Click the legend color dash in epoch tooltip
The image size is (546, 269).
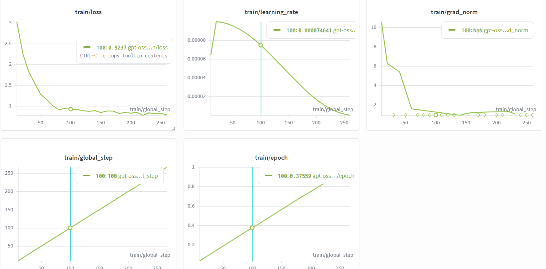268,176
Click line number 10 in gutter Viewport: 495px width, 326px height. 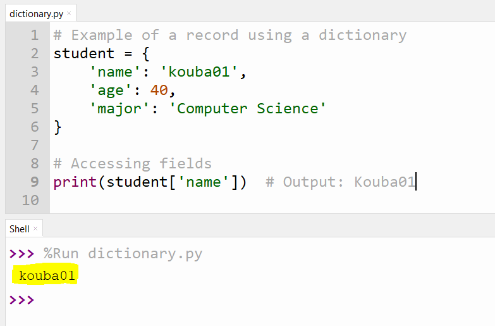coord(30,201)
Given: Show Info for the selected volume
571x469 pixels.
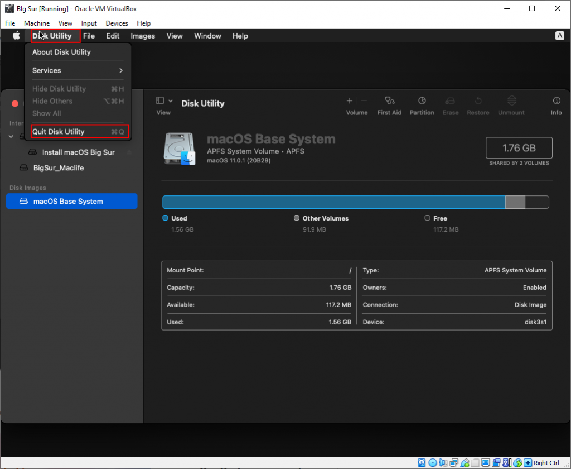Looking at the screenshot, I should [x=556, y=105].
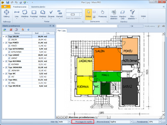Click the red delete icon in objects panel

point(11,29)
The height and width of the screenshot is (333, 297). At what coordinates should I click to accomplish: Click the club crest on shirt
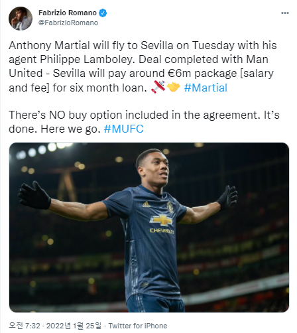point(170,206)
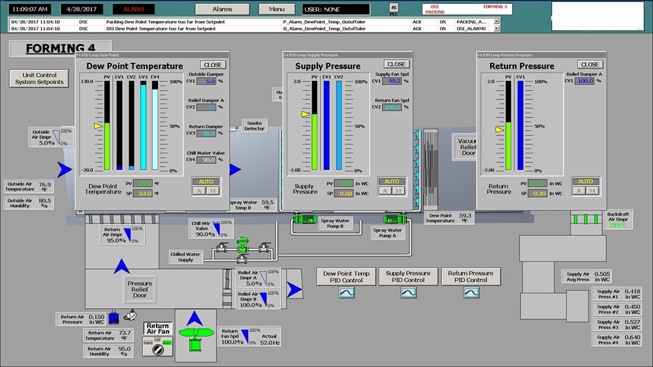Switch Dew Point loop to manual mode
This screenshot has height=367, width=653.
(214, 191)
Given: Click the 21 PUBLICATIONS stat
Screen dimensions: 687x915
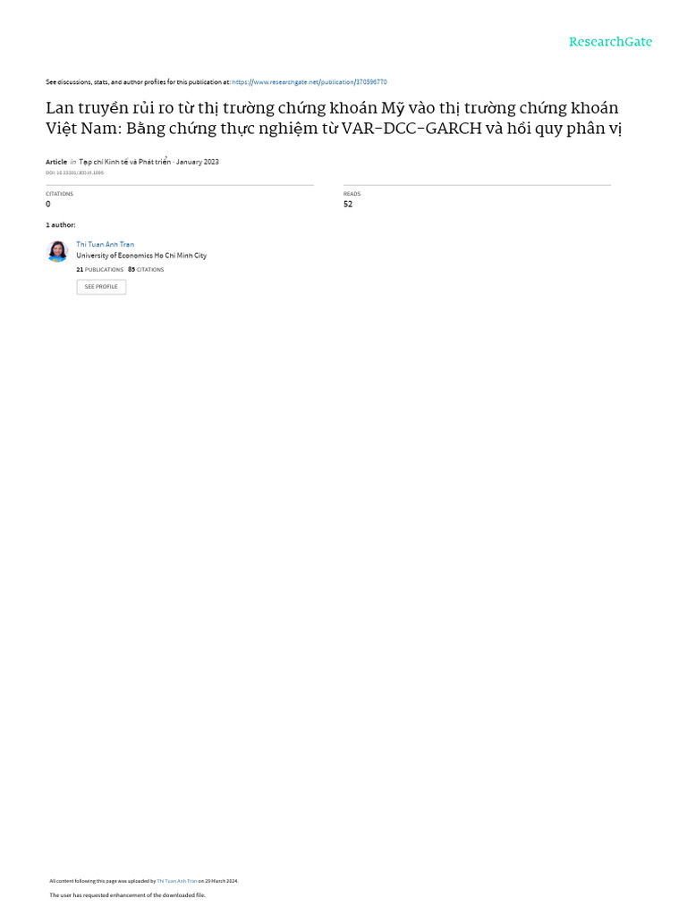Looking at the screenshot, I should [x=100, y=270].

# Exercise
Look above and copy only the lines from the one holding "The height and" to the one holding "Given: Click the 21 PUBLICATIONS stat", both included, exactly, minus the pictures.

# Final answer
The height and width of the screenshot is (333, 297). At what coordinates should I click to accomplish: Click the club crest on shirt
point(170,206)
Switch Dew Point loop to manual mode
This screenshot has height=367, width=653.
(214, 191)
Given: Click the 21 PUBLICATIONS stat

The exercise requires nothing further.